- _WORK REQUIRED_
The lines from the one containing "Click 'the backend service.' description line" through the last line below, both ends included, must be reproduced exactly, with no pictures.
_ _ _ _
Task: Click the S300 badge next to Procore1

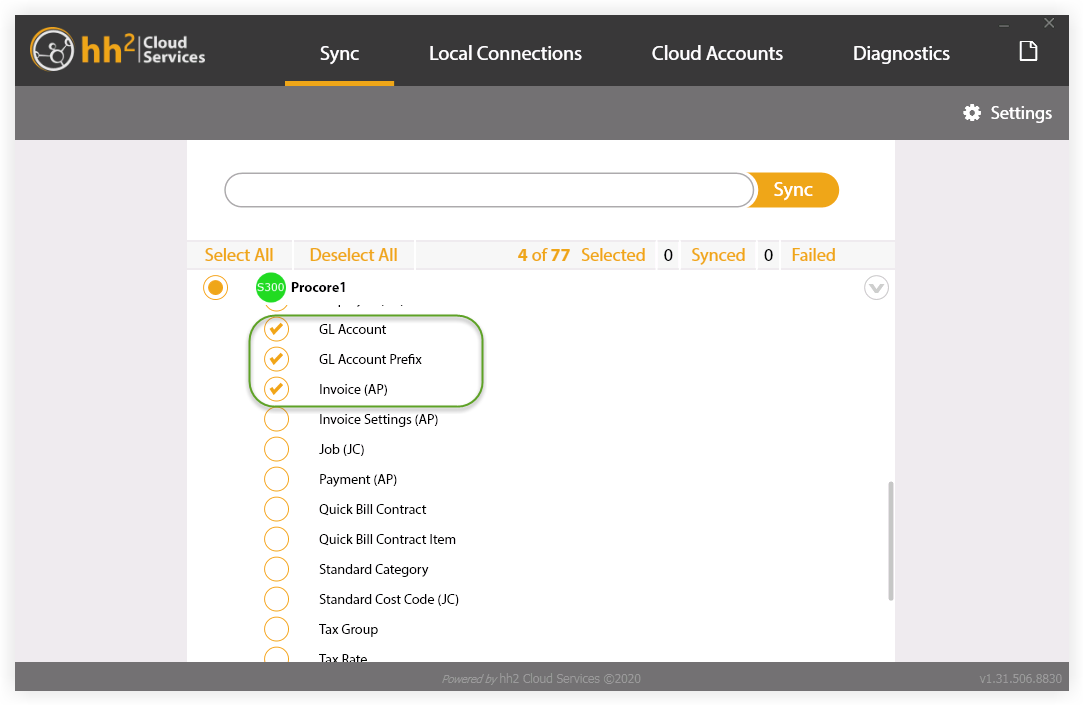Action: [269, 287]
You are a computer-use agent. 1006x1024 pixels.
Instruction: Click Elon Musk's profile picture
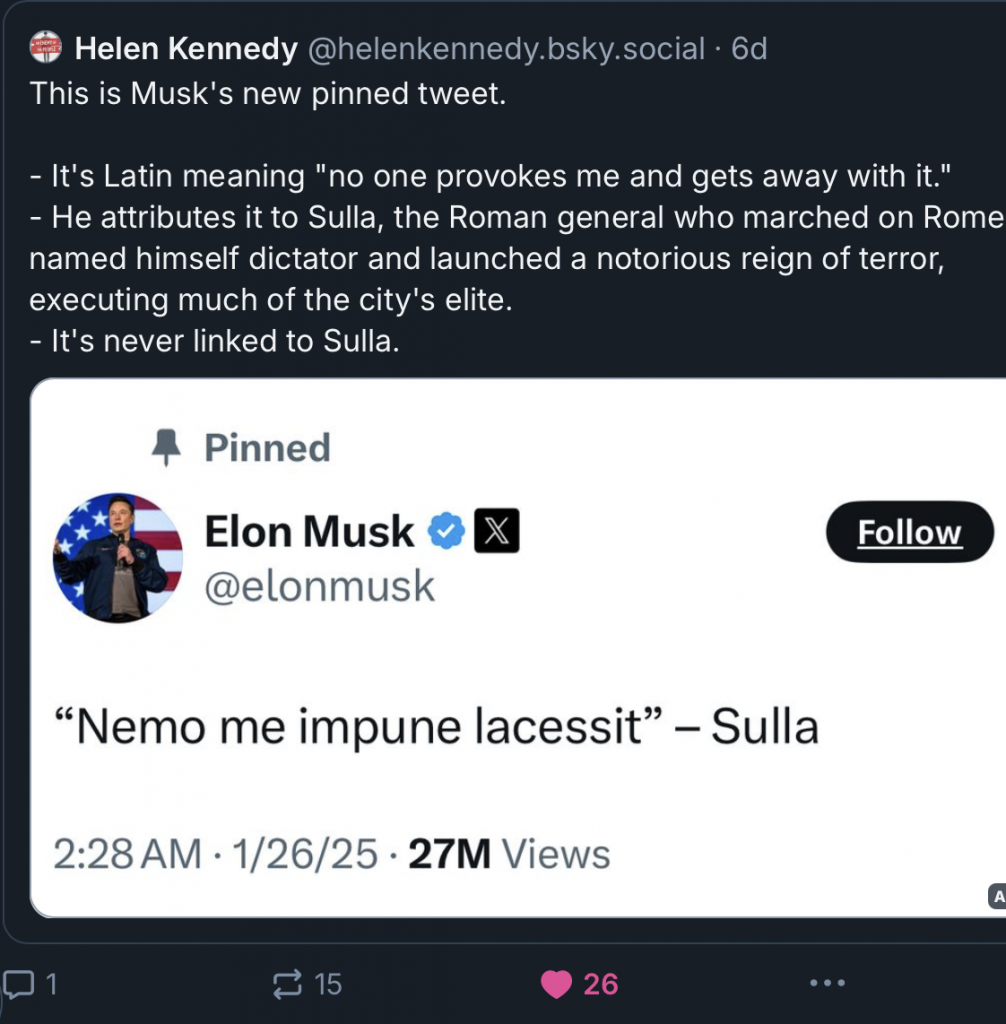118,557
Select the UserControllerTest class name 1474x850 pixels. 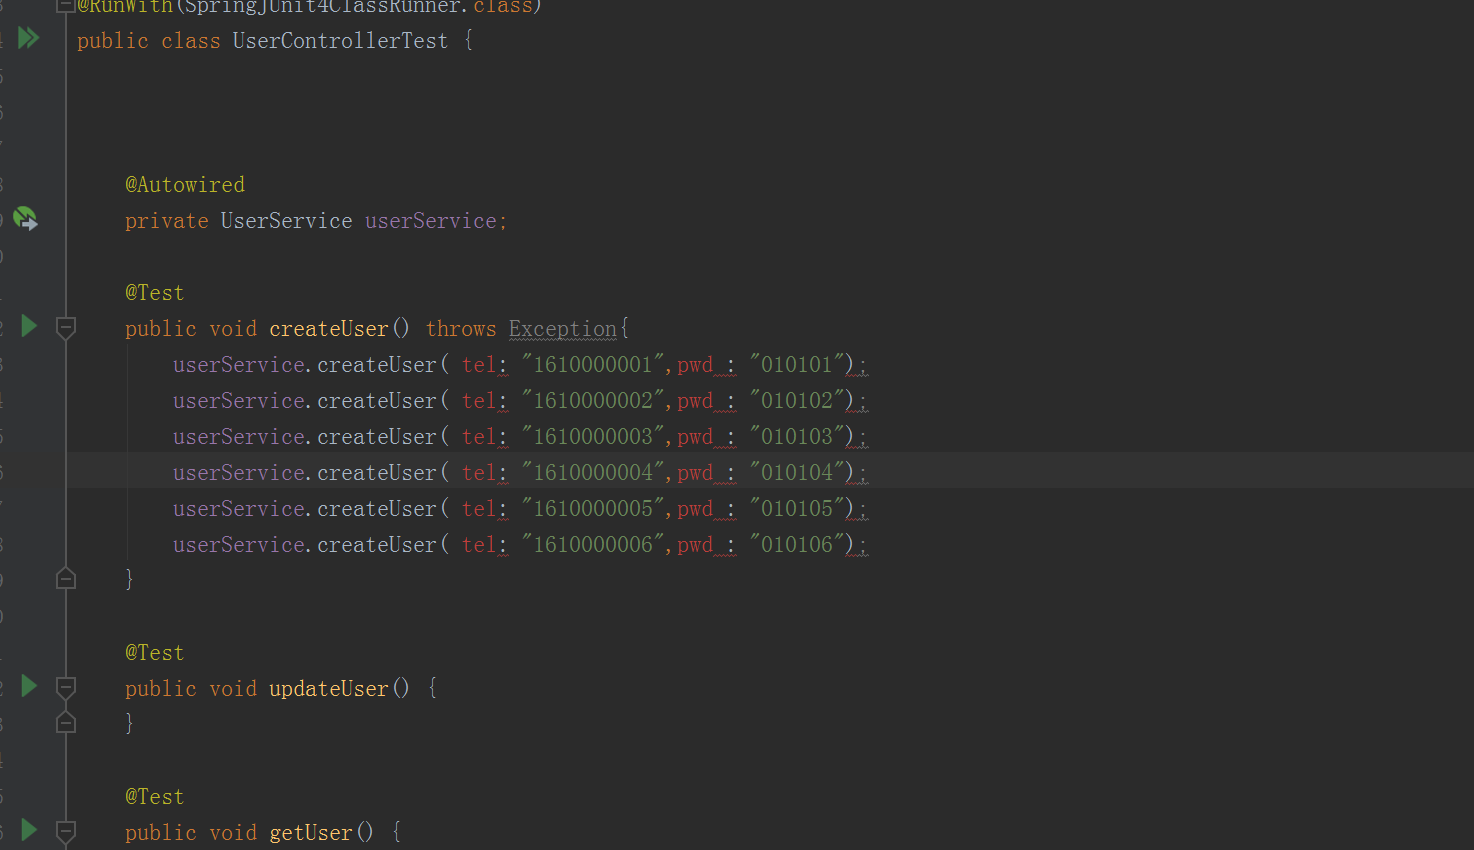(x=339, y=40)
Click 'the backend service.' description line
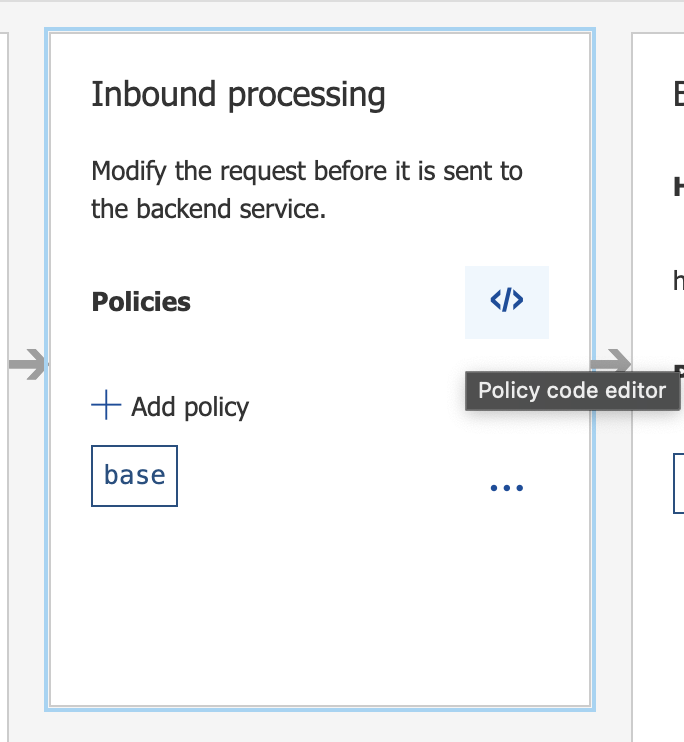Viewport: 684px width, 742px height. (x=208, y=211)
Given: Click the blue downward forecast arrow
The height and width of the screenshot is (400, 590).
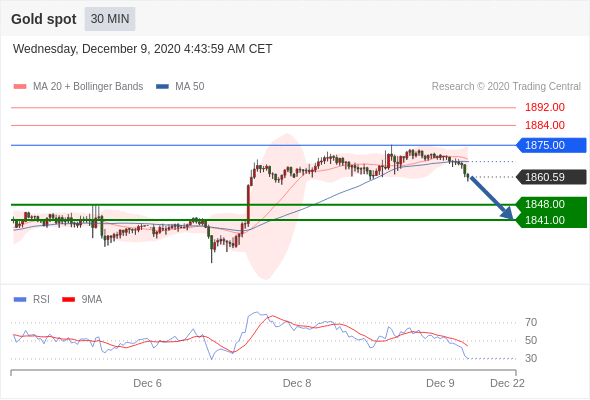Looking at the screenshot, I should pos(491,198).
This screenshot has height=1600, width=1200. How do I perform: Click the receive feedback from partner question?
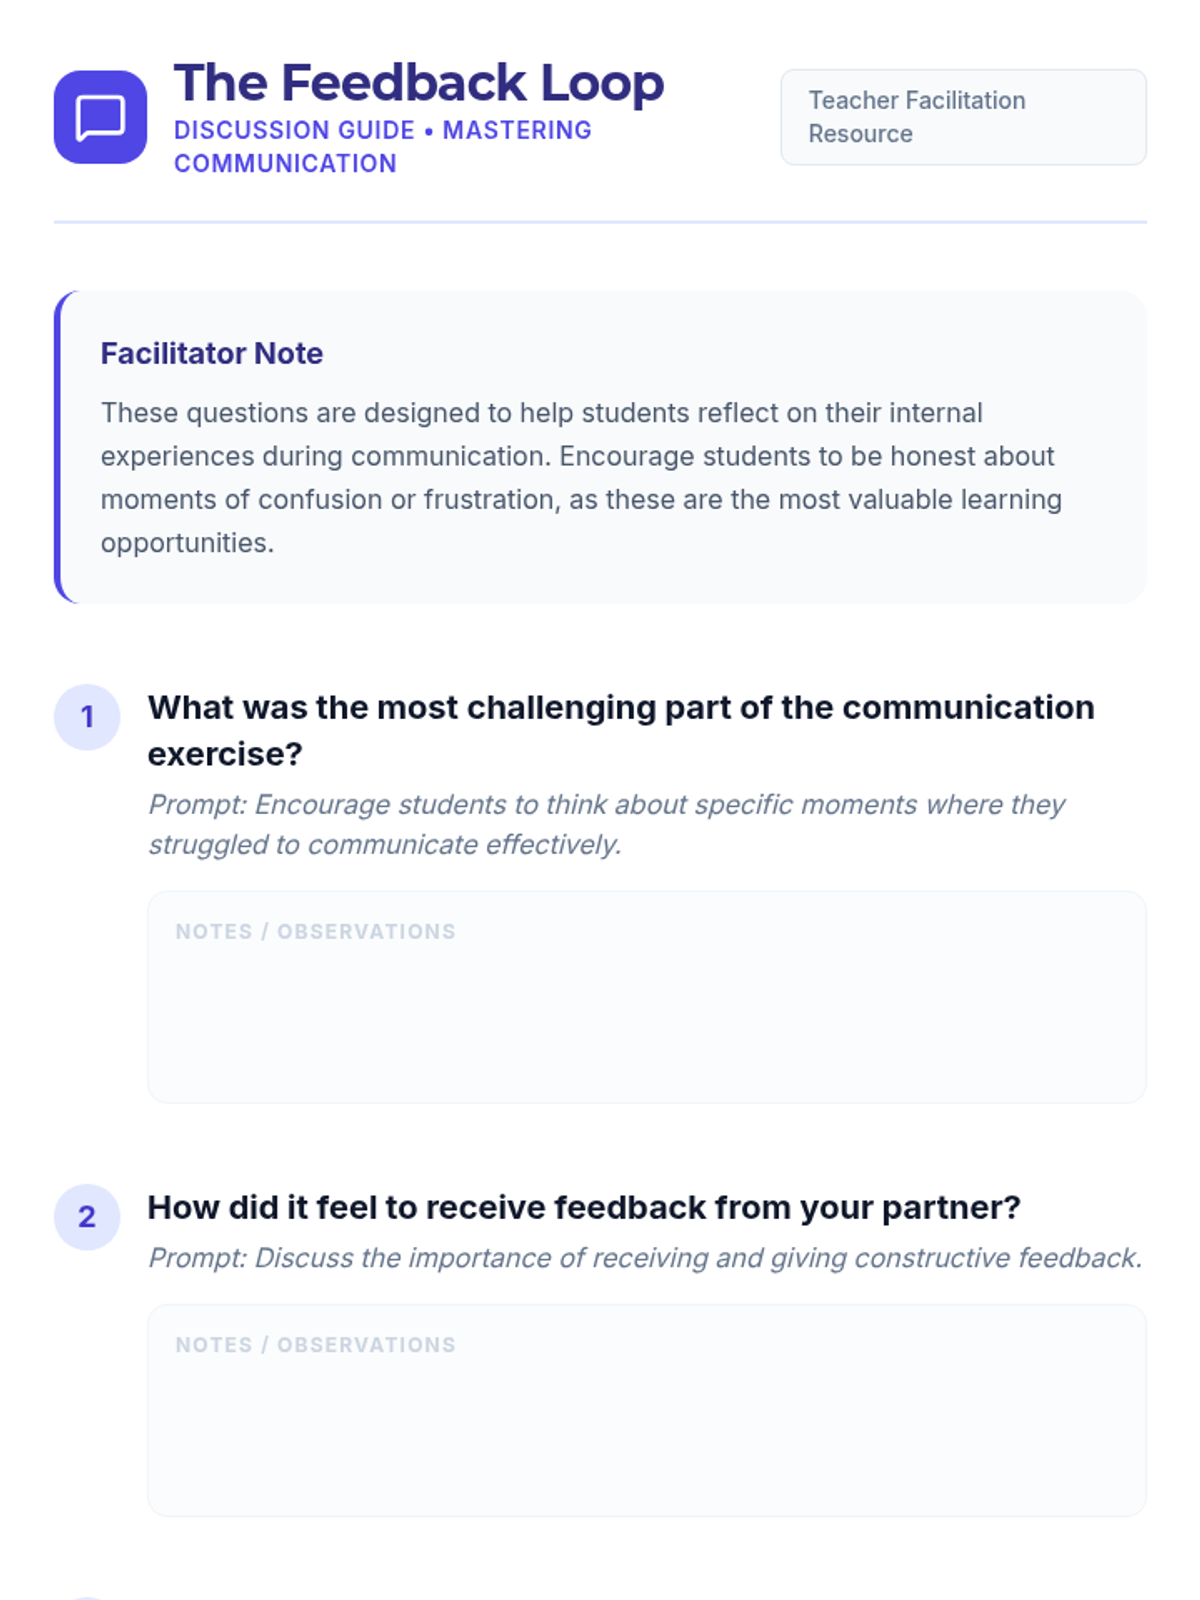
_ _ _ _
- _ANSWER BOX_
Click 'the backend service.' description line
Viewport: 684px width, 742px height. (x=208, y=211)
Given: Click the blue downward forecast arrow
The height and width of the screenshot is (400, 590).
Looking at the screenshot, I should pos(491,198).
This screenshot has height=1600, width=1200. How do I perform: Click the receive feedback from partner question?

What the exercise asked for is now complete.